Top of Exercise material

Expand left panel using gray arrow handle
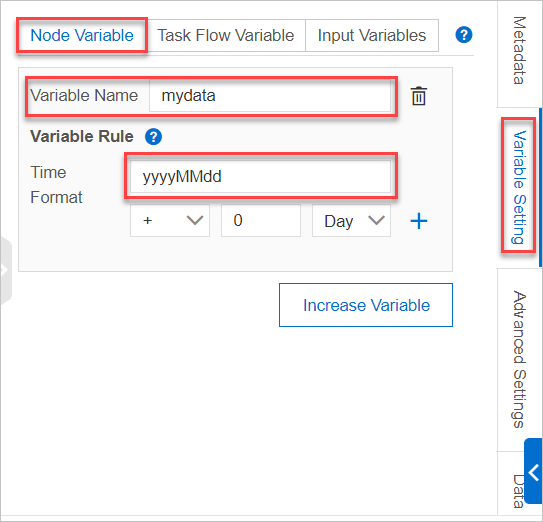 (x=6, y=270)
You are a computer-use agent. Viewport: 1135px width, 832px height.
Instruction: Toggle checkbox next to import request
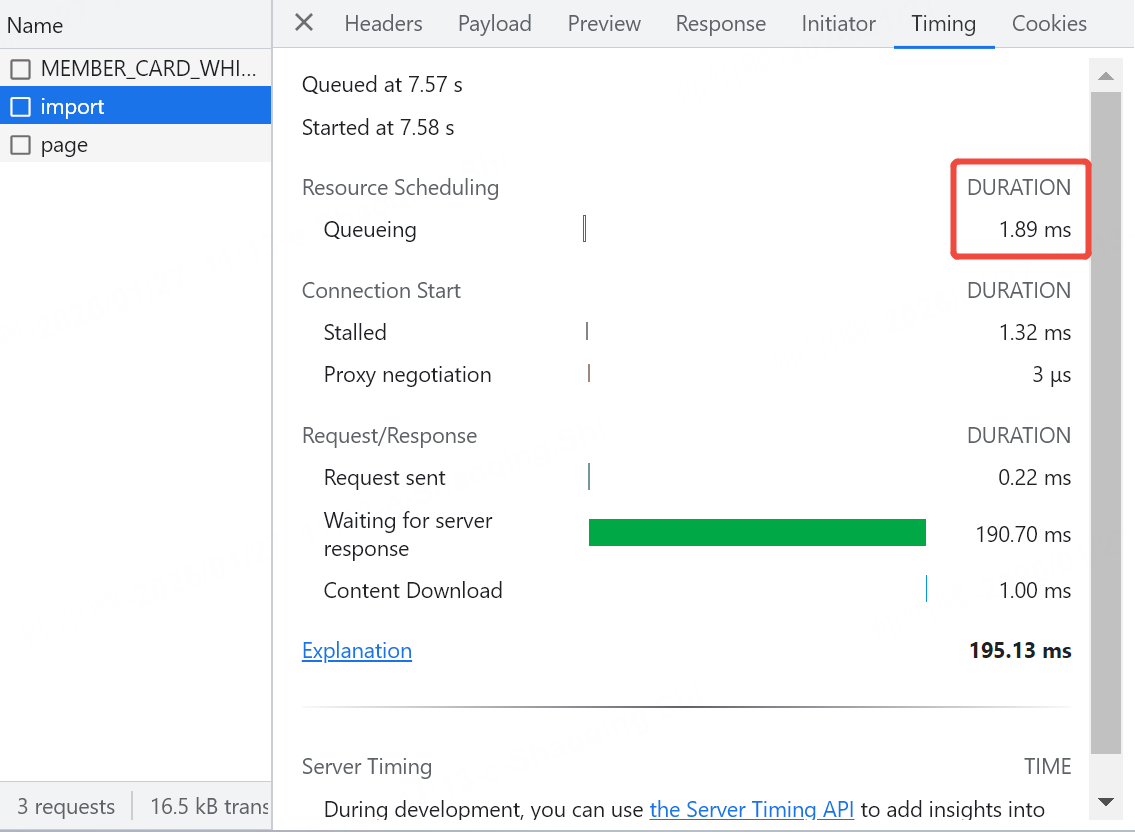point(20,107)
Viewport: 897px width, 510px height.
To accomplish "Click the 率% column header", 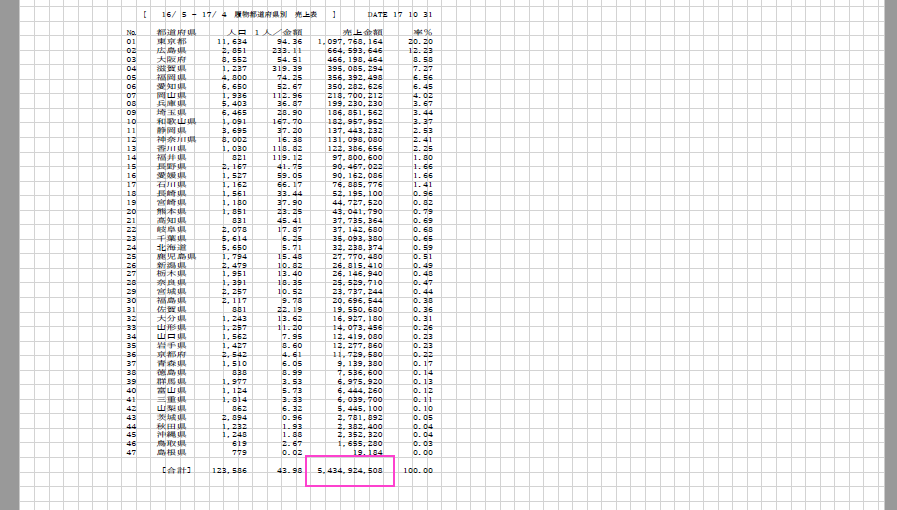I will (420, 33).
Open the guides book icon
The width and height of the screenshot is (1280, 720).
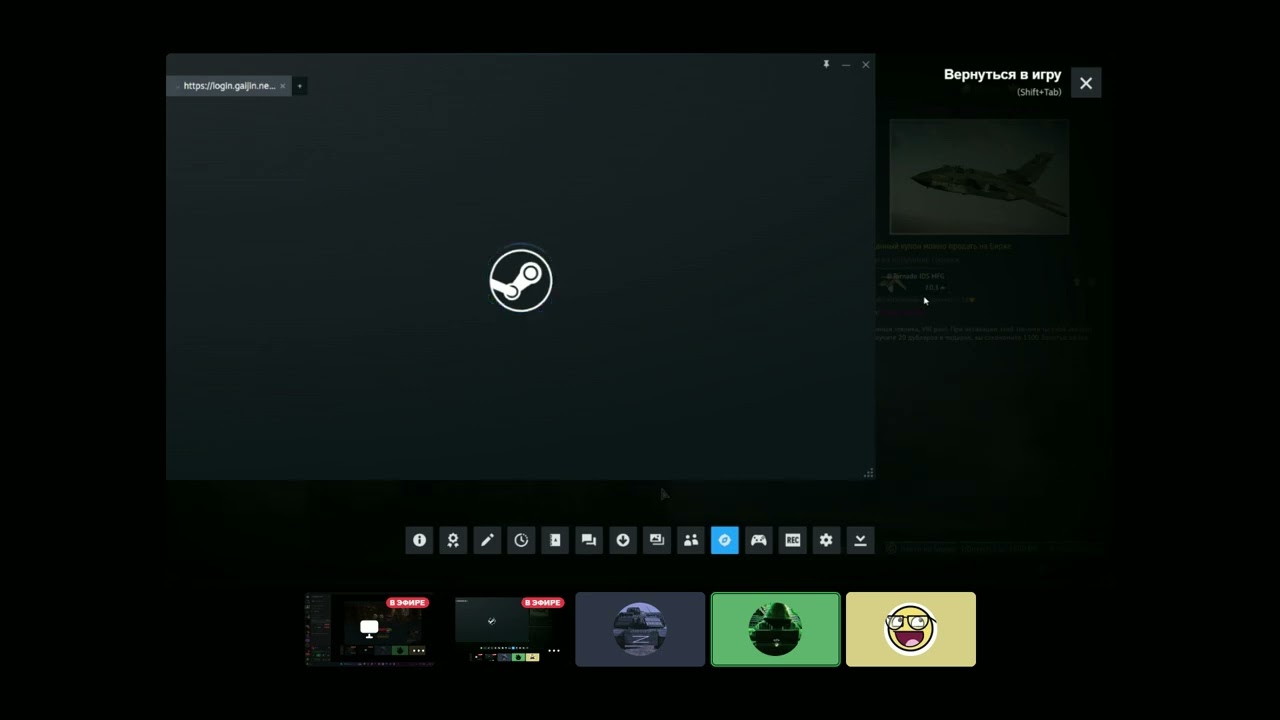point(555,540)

Bottom of Exercise material

Which lines above include the string "Viewport"? Show them.

You are a computer-use agent. Viewport: 1135px width, 832px height.
Viewport: 897px width, 510px height.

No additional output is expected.